Consistent assembly code is not obtained compared to

void testWhileWR(int *data1, int *data2, int size) {
  for (int i = 0; i < size; i++) {
    data2[i] = data1[i];
  • on the Compiler Explorer
    we use cntw x10 after ISel

  • Whie base on the local building of upstream branch: ~/llvm-project-upstream/build/bin/clang -march=armv9-a+sve2 -O3 -w ./test.c -mllvm -prefer-predicate-over-epilogue=predicate-else-scalar-epilogue -Xclang -target-feature -Xclang +use-scalar-inc-vl -S
    I get rdvl x10, #1 + lsr x10, x10, #4 + lsl x10, x10, #2 base on last commit 6370f75ad70

It looks like compiler explorer doesn’t generate cntw x10 any longer. The compilers used on godbolt are a few hours/days behind latest trunk I think, which could explain the difference earlier.
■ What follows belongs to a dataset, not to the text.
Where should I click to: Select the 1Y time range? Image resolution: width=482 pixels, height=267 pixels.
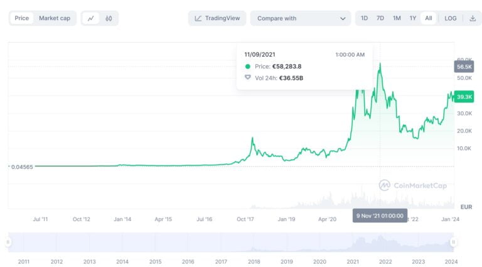tap(412, 18)
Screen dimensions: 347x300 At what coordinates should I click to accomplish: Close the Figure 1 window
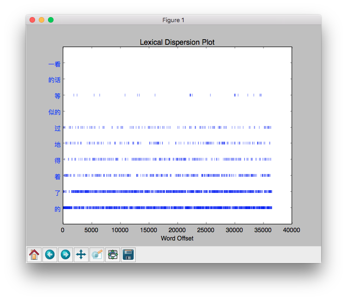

Thanks, begin with 45a379ce Revert “[Libomptarget] Stop testing CPU offloading with LTO”, it doesn’t generate cntw x10, and it is commited at Jul 22 12:04:33 2022, so it is a few months behind latest trunk.
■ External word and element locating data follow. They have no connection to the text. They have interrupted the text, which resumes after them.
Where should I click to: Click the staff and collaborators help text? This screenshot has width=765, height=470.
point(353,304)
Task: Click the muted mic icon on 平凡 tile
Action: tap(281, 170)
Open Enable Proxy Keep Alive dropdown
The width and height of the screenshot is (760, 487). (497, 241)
A drive-by comment (after answer accepted)

To find out the commit number of clang on godbolt, --version helps (Compiler Explorer)

according your reminding, I rebuild my local compiler with commit 61e5c14fa8d (Nov 16 00:00:33 2022), but I still don’t get cntw, which have same commit with Compiler Explorer, it is strange.

The difference is probably a result of -O2 vs -O3.

Compiler Explorer shows cntw is generated with O2, and not generated with O3 (other clang options remain the same; this is the result of armv8-clang at trunk, with all architectural features)

oh, yes, I missing this. Related code committed for a very long time.

(Sander de Smalen      2020-01-21 10:20:27 +0000 2346)     def : Pat<(vscale (i64 1)), (UBFMXri (RDVLI_XI 1), 4, 63)>;
(Sander de Smalen      2020-01-21 10:20:27 +0000 2347)     def : Pat<(vscale (i64 -1)), (SBFMXri (RDVLI_XI -1), 4, 63)>;